> Aim of the task:
Starting at the line that contains "Where should I" and ending at the line that contains "click(1089, 733)", write out only those lines again with "magnifier" swapped for "magnifying glass" and everything else unchanged.

> Items:
· · · · ·
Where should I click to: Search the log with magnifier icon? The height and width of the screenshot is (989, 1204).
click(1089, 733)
· · · · ·
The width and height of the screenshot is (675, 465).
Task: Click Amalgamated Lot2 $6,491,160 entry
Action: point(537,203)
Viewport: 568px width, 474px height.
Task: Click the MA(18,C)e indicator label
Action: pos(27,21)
· · · · ·
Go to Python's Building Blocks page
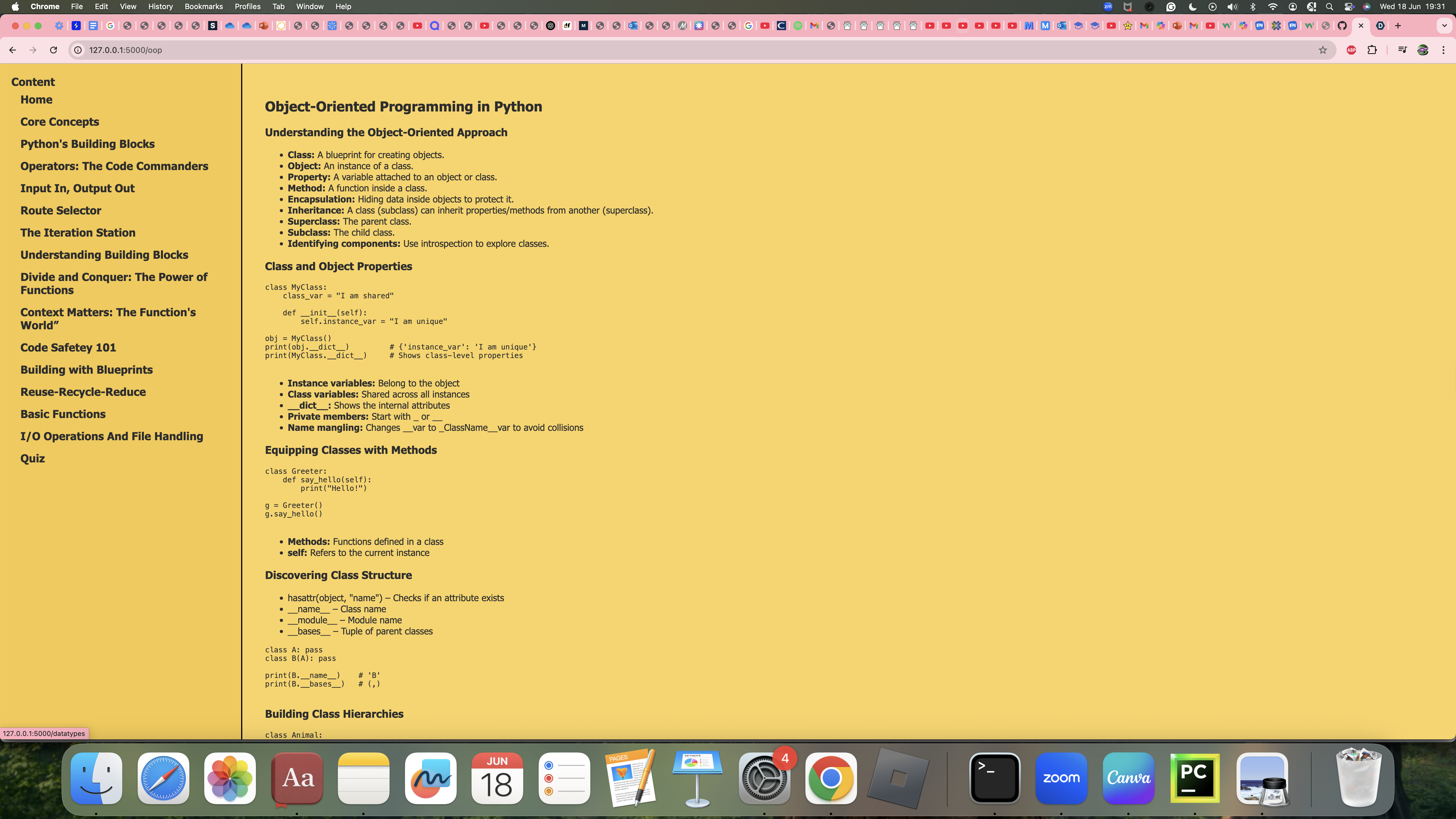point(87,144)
· · · · ·
> Answer to the exercise:
Where should I click to: Search the log with magnifying glass icon? The height and width of the screenshot is (989, 1204).
click(1089, 733)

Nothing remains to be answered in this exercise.